Describe the role of cache drives in the storage pool cache
In general, Storage Spaces Direct assigns drives to one of two categories based on the drive type: capacity or cache. In clusters with more than one drive type, cache drives are used exclusively for caching and don't contribute to the usable cluster storage capacity. Effectively, a cluster’s total raw storage capacity is the sum of capacity drives on all of its nodes.
Caching can apply exclusively to reads or writes, or both reads and writes. The type of caching is dependent on the drive types present in the storage pool.
Describe cache behavior
Storage Spaces Direct automatically assigns all of the fastest drive types to caching. The remaining drives are used for capacity. However, you have the option to set caching manually in cases where the default configuration doesn't yield the optimal performance.

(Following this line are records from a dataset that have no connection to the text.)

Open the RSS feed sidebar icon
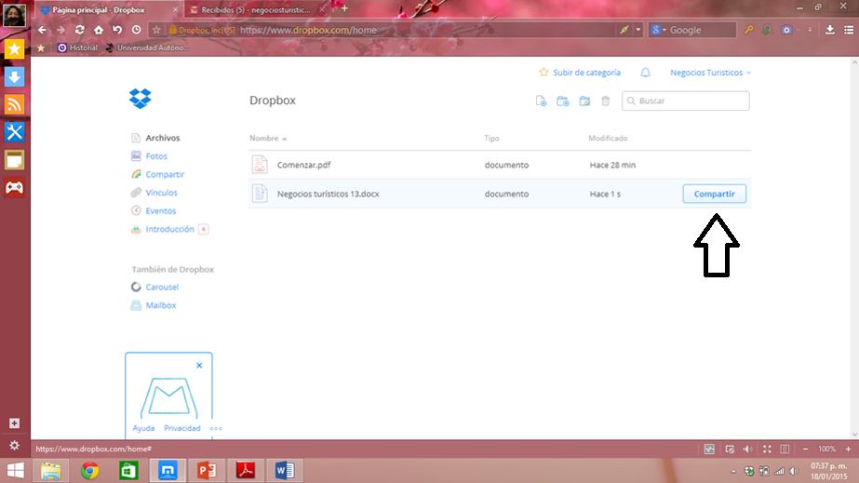 click(x=14, y=104)
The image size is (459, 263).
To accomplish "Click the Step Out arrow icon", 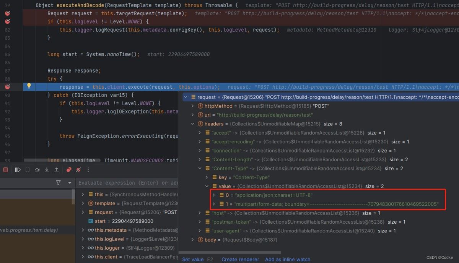I will click(57, 170).
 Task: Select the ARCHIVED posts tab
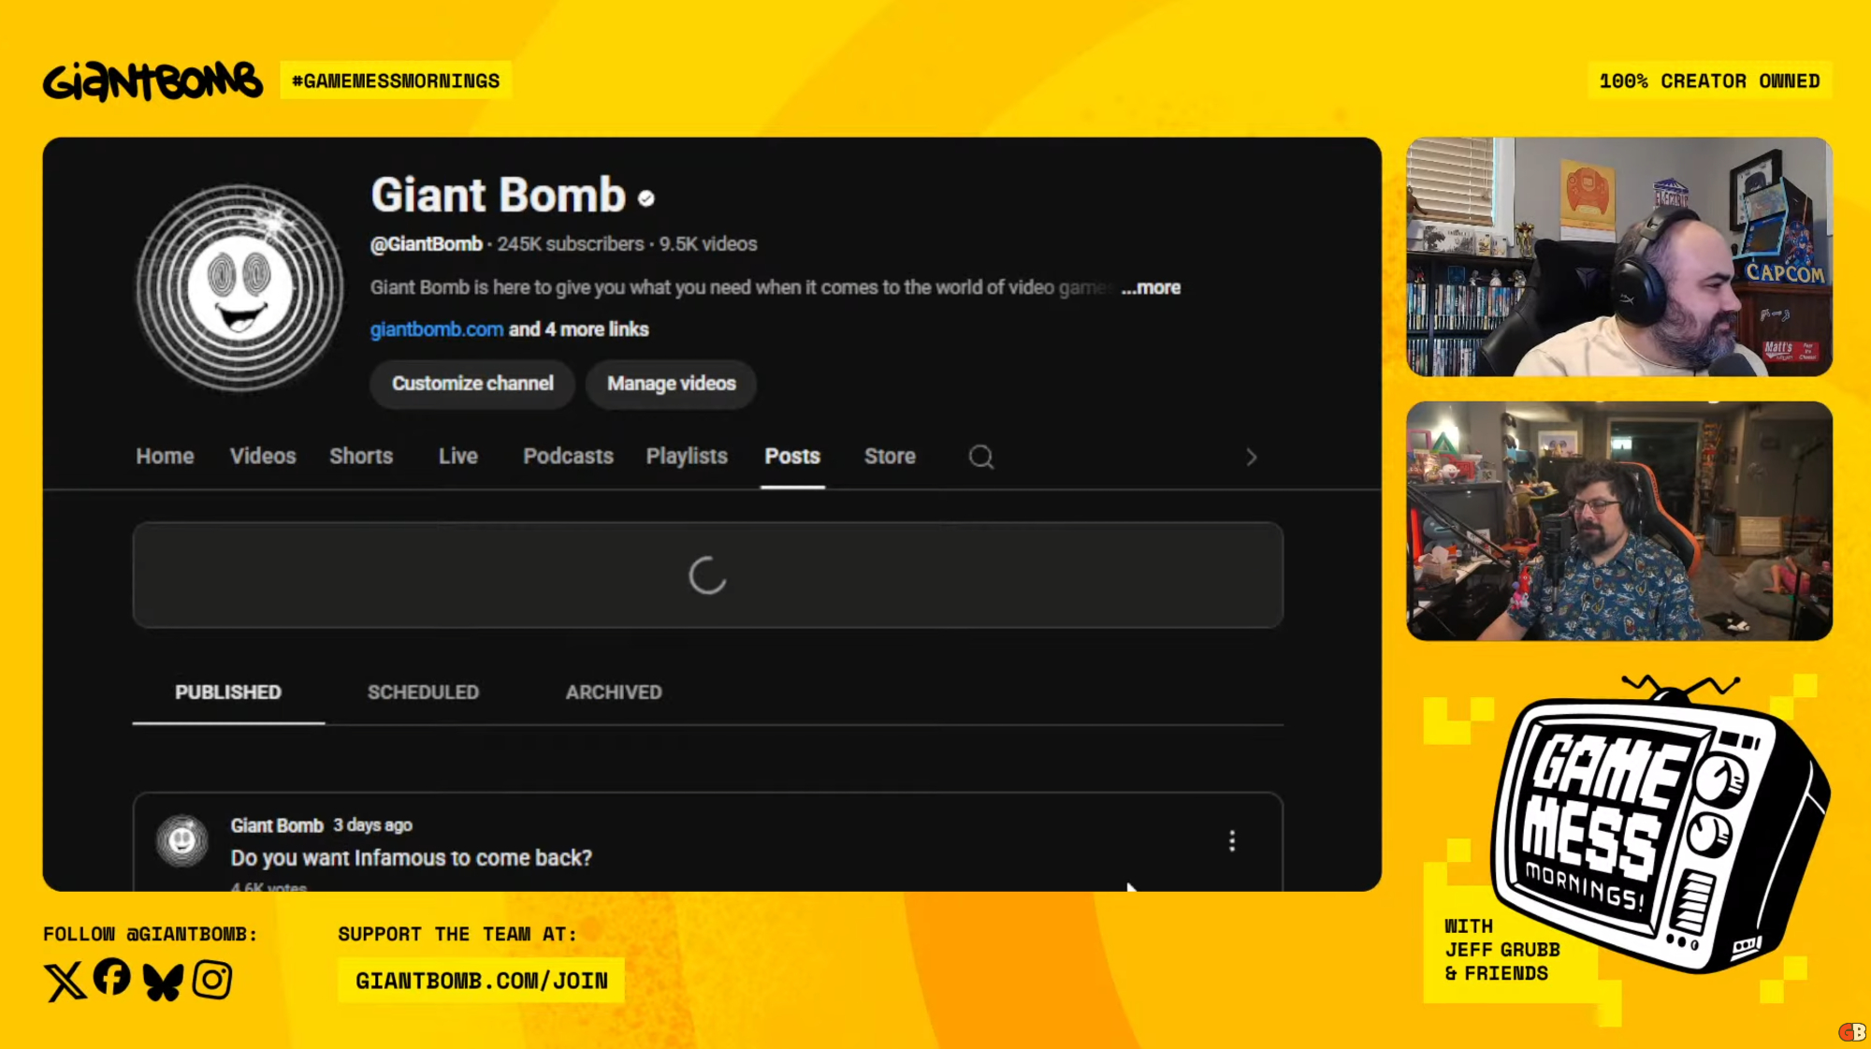coord(614,692)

The automatic caching behavior specifics depend on the type of capacity drives. For example, with HDD capacity drives, caching applies to both reads and writes. With SSD capacity drives, only writes are cached. This is intended to reduce wear on the cache drives because performance gains from caching SSD reads would be relatively limited. With HDD, SSD, and NVMe drives present, NVMe provides caching for both SSDs and HDDs.
The following table summarizes the default caching configuration based on the drive type.

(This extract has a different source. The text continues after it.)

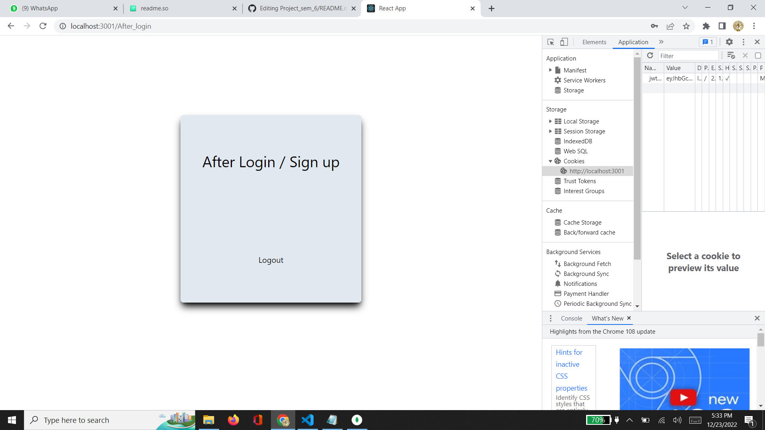This screenshot has width=765, height=430.
Task: Expand the Local Storage tree node
Action: (x=550, y=121)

| Deployment | Cache drives | Capacity drives | Cache behavior (default) |
|---|---|---|---|
| All NVMe’s | None (Optional: configure manually) | NVMe | Write-only (if configured) |
| All SSDs | None (Optional: configure manually) | SSD | Write-only (if configured) |
| NVMe and SSD | NVMe | SSD | Write-only |
| NVMe and HDD | NVMe | HDD | Read and write |
| SSD and HDD | SSD | HDD | Read and write |
| NVMe, SSD, and HDD | NVMe | SSD and HDD | Read and write for HDD, Write-only for SSD |
Cache configurations scenarios
There are three scenarios that represent the most common cache configurations.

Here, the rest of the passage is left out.